I implemented a custom tune.Trainable
Class with all the necessary methods: setup()
reset_config()
, …
It is a RL DQN Agent. In the setup()
method I set things like the replay buffer, episodes counter, etc. that I only want to initialize one time. But I encountered that this method gets called multiple times during Population Based Training. Mostly after the cleanup()
methods. I am not sure what the cleanup here, so it is an empty function. Sometimes setup()

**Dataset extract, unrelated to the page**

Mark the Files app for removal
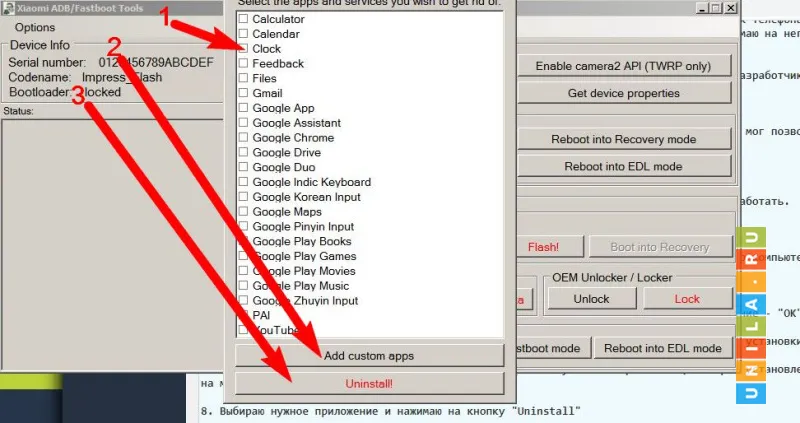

is called after reset_config()
where I reset the agents config, but not attributes like the replay buffer or episodes counter. This method returns always True
.
This is how I use the tune.Tuner
:
config = Config('config/config_cartpole_1st_order.yaml').load_config()
hyperparam_mutations = {
'lr': tune.uniform(0.0001, 0.01),
'gamma': tune.uniform(0.9, 0.999),
'tau': tune.uniform(0.001, 0.01),
}
pbt = PopulationBasedTraining(
time_attr='training_iteration',
perturbation_interval=2000,
burn_in_period=2000,
hyperparam_mutations=hyperparam_mutations
)
stopping_criteria = {
'episodes_mean_reward': 200,
'steps': 30_000,
}
tuner = tune.Tuner(
Custom_DQN,
run_config = train.RunConfig(
name='PBT_CartPole',
stop=stopping_criteria,
verbose=1,
),
tune_config = tune.TuneConfig(
scheduler=pbt,
num_samples=2,
metric='episodes_mean_reward',
mode='max',
reuse_actors=True,
),
param_space = config,
)
results = tuner.fit()
print("best hyperparameters: ", results.get_best_result().config)
Only the reset_config()
method should be called after loading a checkpoint.